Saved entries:
##############################

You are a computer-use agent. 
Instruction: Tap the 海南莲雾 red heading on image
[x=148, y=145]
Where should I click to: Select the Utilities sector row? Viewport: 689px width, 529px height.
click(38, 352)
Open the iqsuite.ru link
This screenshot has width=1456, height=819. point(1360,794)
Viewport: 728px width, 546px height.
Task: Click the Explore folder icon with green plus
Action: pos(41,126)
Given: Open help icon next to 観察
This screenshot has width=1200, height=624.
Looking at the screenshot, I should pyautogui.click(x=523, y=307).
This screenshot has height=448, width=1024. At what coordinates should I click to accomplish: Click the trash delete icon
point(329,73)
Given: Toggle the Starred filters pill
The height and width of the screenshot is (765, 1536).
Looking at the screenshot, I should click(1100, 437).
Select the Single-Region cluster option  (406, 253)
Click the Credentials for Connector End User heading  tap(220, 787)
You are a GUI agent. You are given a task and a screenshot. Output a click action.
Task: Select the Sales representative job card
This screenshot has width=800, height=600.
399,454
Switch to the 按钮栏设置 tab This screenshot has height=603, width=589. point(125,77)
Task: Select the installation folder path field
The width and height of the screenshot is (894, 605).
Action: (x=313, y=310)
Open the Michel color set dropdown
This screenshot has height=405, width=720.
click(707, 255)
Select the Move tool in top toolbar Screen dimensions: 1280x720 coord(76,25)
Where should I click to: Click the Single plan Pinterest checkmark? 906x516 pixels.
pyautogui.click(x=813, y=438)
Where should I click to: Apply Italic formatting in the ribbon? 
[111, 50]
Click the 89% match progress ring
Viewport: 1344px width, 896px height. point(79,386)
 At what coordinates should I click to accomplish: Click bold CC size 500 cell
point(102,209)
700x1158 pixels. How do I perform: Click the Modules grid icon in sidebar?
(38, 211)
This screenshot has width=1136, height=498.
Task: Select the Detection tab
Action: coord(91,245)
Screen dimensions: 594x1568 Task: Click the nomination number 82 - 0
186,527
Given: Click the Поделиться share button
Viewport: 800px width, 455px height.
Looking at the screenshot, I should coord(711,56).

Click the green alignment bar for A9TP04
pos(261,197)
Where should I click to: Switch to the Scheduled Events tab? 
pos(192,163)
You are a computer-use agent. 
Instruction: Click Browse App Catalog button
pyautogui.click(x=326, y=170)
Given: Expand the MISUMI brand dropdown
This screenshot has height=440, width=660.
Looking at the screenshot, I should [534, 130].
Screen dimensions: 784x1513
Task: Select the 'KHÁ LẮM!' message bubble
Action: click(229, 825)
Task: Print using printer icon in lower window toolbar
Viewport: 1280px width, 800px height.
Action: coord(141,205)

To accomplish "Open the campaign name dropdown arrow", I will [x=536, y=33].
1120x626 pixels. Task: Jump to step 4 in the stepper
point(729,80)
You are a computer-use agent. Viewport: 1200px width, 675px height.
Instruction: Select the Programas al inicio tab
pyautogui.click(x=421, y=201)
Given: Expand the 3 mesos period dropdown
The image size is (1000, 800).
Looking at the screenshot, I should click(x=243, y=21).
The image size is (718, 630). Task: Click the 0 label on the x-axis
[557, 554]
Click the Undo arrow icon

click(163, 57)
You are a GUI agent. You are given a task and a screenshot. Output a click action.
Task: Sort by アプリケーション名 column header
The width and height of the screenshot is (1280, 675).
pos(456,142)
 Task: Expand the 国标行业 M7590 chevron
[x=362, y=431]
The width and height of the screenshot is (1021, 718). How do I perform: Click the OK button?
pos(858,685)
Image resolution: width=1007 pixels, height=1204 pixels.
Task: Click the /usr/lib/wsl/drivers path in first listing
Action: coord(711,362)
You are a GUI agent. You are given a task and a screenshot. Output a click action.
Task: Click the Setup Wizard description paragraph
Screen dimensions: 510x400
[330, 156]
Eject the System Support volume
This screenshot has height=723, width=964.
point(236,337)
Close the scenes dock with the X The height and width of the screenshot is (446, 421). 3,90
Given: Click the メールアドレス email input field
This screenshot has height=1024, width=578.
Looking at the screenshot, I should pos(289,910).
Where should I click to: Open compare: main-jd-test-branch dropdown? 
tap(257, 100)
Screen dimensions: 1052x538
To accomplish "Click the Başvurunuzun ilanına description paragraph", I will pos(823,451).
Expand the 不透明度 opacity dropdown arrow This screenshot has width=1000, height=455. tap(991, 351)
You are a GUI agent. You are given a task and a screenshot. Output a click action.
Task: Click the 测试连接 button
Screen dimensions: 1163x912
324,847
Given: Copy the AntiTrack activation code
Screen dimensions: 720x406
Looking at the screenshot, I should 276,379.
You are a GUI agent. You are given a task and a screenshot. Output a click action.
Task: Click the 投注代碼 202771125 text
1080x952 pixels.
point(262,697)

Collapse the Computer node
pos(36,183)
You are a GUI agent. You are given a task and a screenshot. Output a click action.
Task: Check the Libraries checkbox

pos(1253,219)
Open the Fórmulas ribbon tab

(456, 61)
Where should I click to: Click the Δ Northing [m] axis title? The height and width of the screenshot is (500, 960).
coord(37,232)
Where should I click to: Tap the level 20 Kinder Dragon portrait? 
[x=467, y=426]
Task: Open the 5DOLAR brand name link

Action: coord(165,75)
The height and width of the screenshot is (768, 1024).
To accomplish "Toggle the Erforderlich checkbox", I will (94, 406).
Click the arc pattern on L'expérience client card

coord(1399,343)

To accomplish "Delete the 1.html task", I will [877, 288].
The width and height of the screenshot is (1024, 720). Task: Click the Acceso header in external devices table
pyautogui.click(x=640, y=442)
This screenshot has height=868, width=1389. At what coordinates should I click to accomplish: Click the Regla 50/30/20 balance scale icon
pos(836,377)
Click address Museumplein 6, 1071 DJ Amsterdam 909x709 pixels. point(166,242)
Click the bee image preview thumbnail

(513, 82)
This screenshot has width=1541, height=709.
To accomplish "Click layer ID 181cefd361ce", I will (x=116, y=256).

##############################

### [Exercise brief]
Your task is to reproduce exactly the lines that begin at the line containing "This screenshot has height=868, width=1389." and end at the final line of the data above.

### [Solution to this exercise]
This screenshot has height=868, width=1389. At what coordinates should I click to accomplish: Click the Regla 50/30/20 balance scale icon
pos(836,377)
Click address Museumplein 6, 1071 DJ Amsterdam 909x709 pixels. point(166,242)
Click the bee image preview thumbnail

(513, 82)
This screenshot has width=1541, height=709.
To accomplish "Click layer ID 181cefd361ce", I will (x=116, y=256).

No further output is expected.